**WHAT THIS EXERCISE ASKS**:
(1) Translate this sentence from the DDIM passage into Spanish: "That means any diffusion model trained with the DDPM objective can be reused in the DDIM framework without retraining."
(2) Answer these questions using the DDIM passage below:
(a) While making the reverse process less random, what does DDIM still match?
(b) What is reused at both steps?
(c) What does the deterministic update make feasible?
(3) Repeat the DDIM passage below word for word, from "Substituting this into" up to and including "more efficient sampling.".

**PROVIDED PASSAGE**:
Note: The noisy marginals are the same as in the original DDPM. That means any diffusion model trained with the DDPM objective can be reused in the DDIM framework without retraining. The difference will come from how we define the reverse process.

Deterministic Reconstruction

The key idea behind DDIM is to make the reverse process less random (or even fully deterministic), while still matching the same noisy distributions $q(\mathbf{x}_t \vert \mathbf{x}_0)$.

From the marginal we just saw, we can write: \begin{equation} \mathbf{x}_t = \sqrt{\alpha_t}\mathbf{x}_0 + \sqrt{1 - \alpha_t}\boldsymbol{\epsilon} \quad \quad ; \text{where} \quad \boldsymbol{\epsilon} \sim \mathcal{N}(0,\boldsymbol{I}) \label{eq:6} \end{equation}

Similarly, for the previous step: \begin{equation} \mathbf{x}_{t-1} = \sqrt{\alpha_{t-1}}\mathbf{x}_0 + \sqrt{1 - \alpha_{t-1}}\boldsymbol{\epsilon} \label{eq:7} \end{equation}

The trick is that we reuse the same noise $\boldsymbol{\epsilon}$ at both steps. Solving Eqn \eqref{eq:6} for $\boldsymbol{\epsilon}$ gives:

$$ \boldsymbol{\epsilon} = \frac{\mathbf{x}_t - \sqrt{\alpha_t} \mathbf{x}_0}{\sqrt{1 - \alpha_{t}}} $$

Substituting this into Eqn \eqref{eq:7}, we obtain: \begin{equation} \mathbf{x}_{t-1} = \sqrt{\alpha_{t-1}}\mathbf{x}_0 + \sqrt{1 - \alpha_{t-1}} \color{red}\left(\frac{\mathbf{x}_t - \sqrt{\alpha_t} \mathbf{x}_0}{\sqrt{1 - \alpha_{t}}} \right) \label{eq:8} \end{equation}

This formulation removes the need for explicit sampling from a Gaussian at every timestep as in DDPMs. Instead, $\mathbf{x}_{t-1}$ is now a deterministic function of $\mathbf{x}_t$ and an estimate of $\mathbf{x}_0$. This property forms the foundation for more efficient sampling.

Why does this make sampling faster?

Because the update is now a deterministic transformation, the sampler no longer relies on small stochastic corrections. This makes long-range jumps through the diffusion trajectory feasible.

**DATA BLOCK**:
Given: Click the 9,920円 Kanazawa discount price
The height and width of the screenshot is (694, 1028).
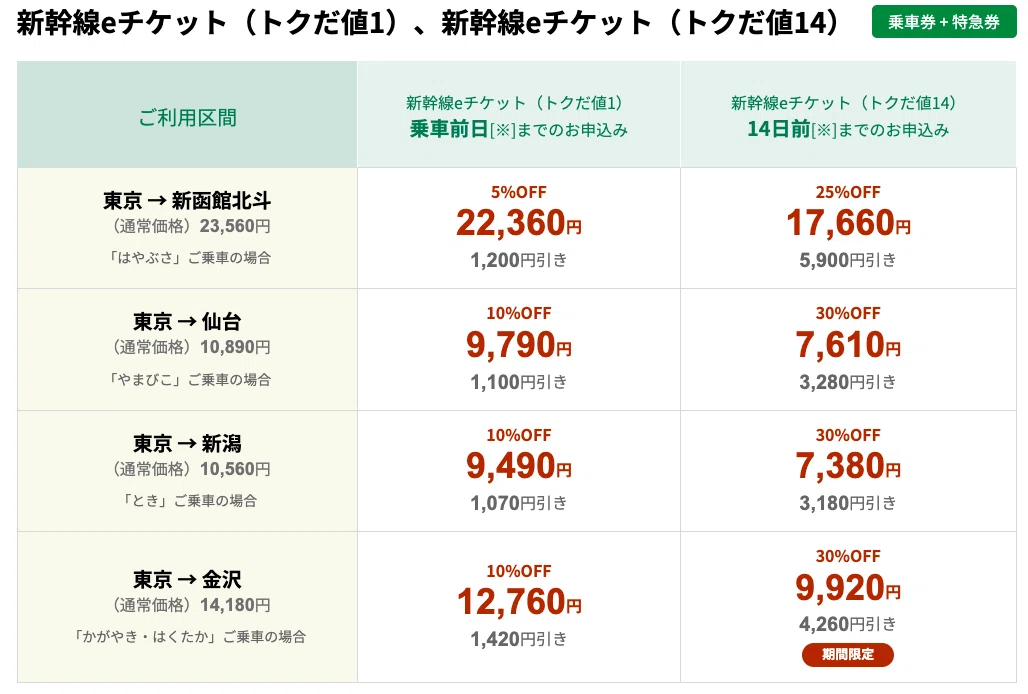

**SOLUTIONS BELOW**:
(1) Eso significa que cualquier modelo de difusión entrenado con el objetivo de DDPM puede reutilizarse en el marco de DDIM sin necesidad de volver a entrenarlo.

(2)
(a) The same noisy distributions q(x_t | x_0).
(b) The same noise ε.
(c) Long-range jumps through the diffusion trajectory.

(3)
Substituting this into Eqn \eqref{eq:7}, we obtain: \begin{equation} \mathbf{x}_{t-1} = \sqrt{\alpha_{t-1}}\mathbf{x}_0 + \sqrt{1 - \alpha_{t-1}} \color{red}\left(\frac{\mathbf{x}_t - \sqrt{\alpha_t} \mathbf{x}_0}{\sqrt{1 - \alpha_{t}}} \right) \label{eq:8} \end{equation}

This formulation removes the need for explicit sampling from a Gaussian at every timestep as in DDPMs. Instead, $\mathbf{x}_{t-1}$ is now a deterministic function of $\mathbf{x}_t$ and an estimate of $\mathbf{x}_0$. This property forms the foundation for more efficient sampling.